7. Selective Serotonin Reuptake Inhibitors

I started antidepressants, specifically SSRIs, during the Summer of 2020. I lost my sense of self — what with a significant weight gain and a total loss of libido, it was difficult to feel normal.

I thought it was funny when I brought this up to my psychiatrist, and his reply was some academic citation that roughly translated to ‘it is what it is.’

Must depressed people decide between surviving a chemically imbalanced brain, or having a chemically controlled brain that just happens to come with a grab bag of life-altering side effects? It doesn’t seem fair. And I don’t understand it!

I think by the time I turn 24, they should have this fixed. Just kidding, but imagine?

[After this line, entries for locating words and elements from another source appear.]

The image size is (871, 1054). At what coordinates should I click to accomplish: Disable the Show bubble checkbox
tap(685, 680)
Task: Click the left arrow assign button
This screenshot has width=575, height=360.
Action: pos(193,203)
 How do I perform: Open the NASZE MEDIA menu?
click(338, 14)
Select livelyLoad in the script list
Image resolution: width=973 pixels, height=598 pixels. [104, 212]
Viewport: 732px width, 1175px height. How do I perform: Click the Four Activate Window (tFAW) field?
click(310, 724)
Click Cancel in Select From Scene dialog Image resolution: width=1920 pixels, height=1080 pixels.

8. The Idea of ‘Wasted Potential’

I am very threatened by my age. It is a stupid number, it sounds horrible, and I don’t like saying it. But I have to think that a lot of my disgust comes from the idea that my potential is withering away alongside my age.

‘Wasted potential’ suggests that I, one day, took a match and set fire to this potential of mine. That I didn’t even give it a chance to survive. That somehow, me aging without a grand, (capitalist) accomplishment from the year prior, is the greatest offense to this potential. And no, I don’t want to hear about the FIRE movement, thank you though.

The thing about my potential is that it is mine. And there’s no timer, there’s no tick. There’s just blissful waiting. A silent confidence that I hold super close to my chest.